Mom’s room is small but sunny, with a wooden bed so it doesn’t look like a hospital room. Plenty of room to store clothes and other things, a bulletin board and a cabinet with a glass door for knick-knacks. We set up the big photo of Lux right away, which made her happy.
She was completely exhausted, so we got her into bed (she can’t do this herself anymore) and she was glad to be there. Then Eva talked with us privately about the details of living at Oudtburgh and showed us around. It’s a very comfortable feeling place. The staff don’t wear uniforms and it doesn’t feel therapeutic. There’s a large café, a barber shop, and even a bar. A large garden is being built out in the front, but it’s still under construction.
We walked back to the center of Bergen for lunch (about a 15-minute walk) and took the next bus back to Alkmaar.
On Friday we biked out to see how Mom was doing. It’s about a half-hour bike ride. She was seated at a table in her little parlor with two gentlemen residents. It’s hard to imagine her isolation -- not only can’t she speak Dutch, but she can’t speak at all. I’ve read that stroke victims often become depressed if their lives are radically altered. This kind of situation really calls for an inordinate degree of resolve and positive thinking, neither of which she seems to have right now. The people who work in nursing homes are accustomed to this, of course, and they’ll certainly have some tricks for energizing a despondent lady. I hope.

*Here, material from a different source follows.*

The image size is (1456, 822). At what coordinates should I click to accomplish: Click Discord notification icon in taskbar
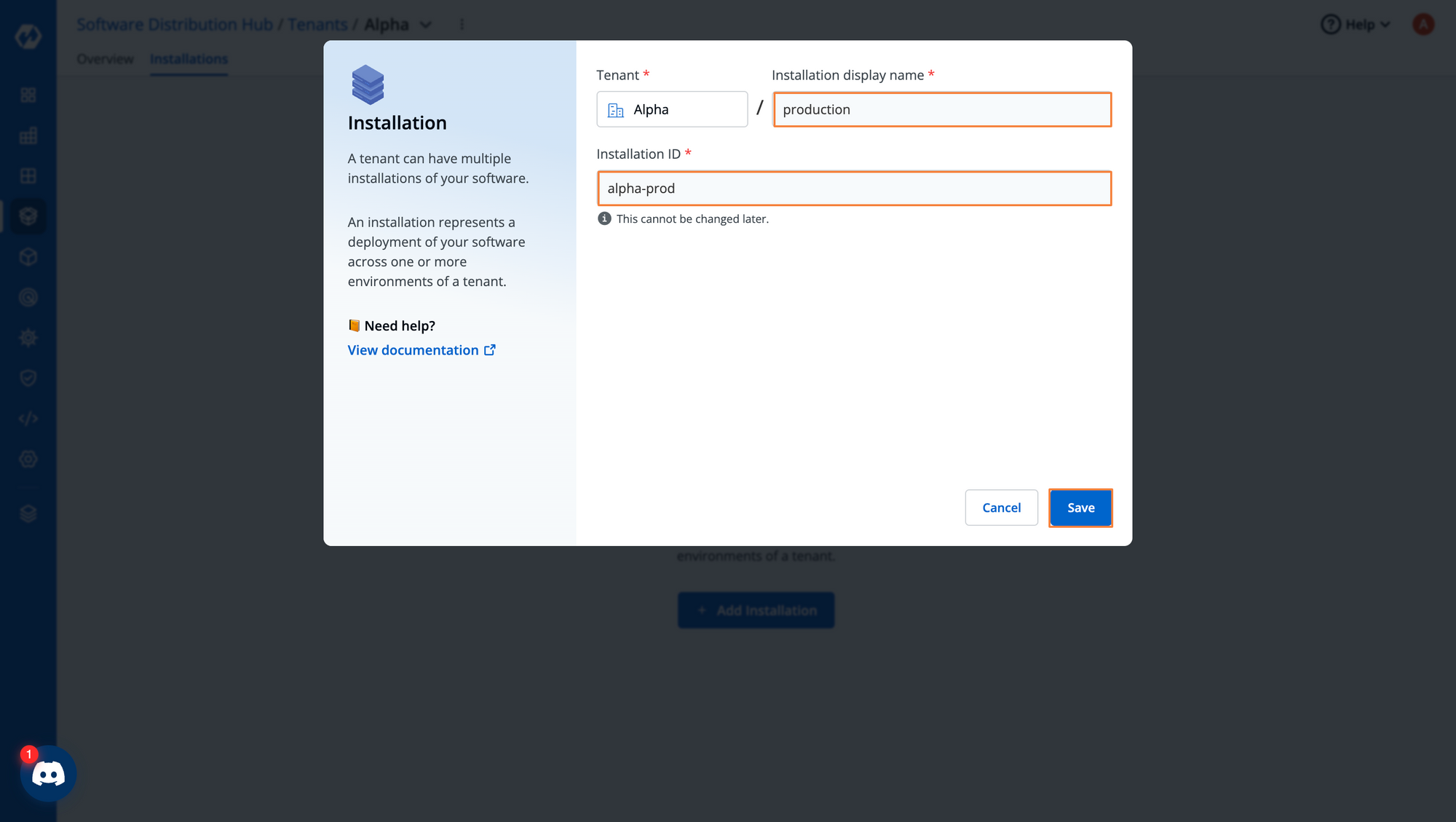click(47, 773)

We took her to the café so she could eat with us, and we all had sandwiches. She ate part of her sandwich and had a cup of coffee. We suggested taking her for a little walk to see the building, but she didn’t want to go. She just wanted to go back to her room and sit. So Jim said, “How about we just see one new thing, and then go back?” and she agreed. So we showed her the bar, which is built like a traditional old Dutch “brown café,” panelled in dark brown wood. We told her someday we’d come out later on in the day and have a beer with her, and she really liked that. But she wanted to go back to her room. When we left she looked tearful.
We’re going to try to arrange to bring her TV out so she can see some English language programs. I’m glad the rehabilitation work will soon begin. This means a daily program will be created for her so she’ll be occupied with the work of getting better. Even if she’s dismissive and unmotivated, at least it fills your day!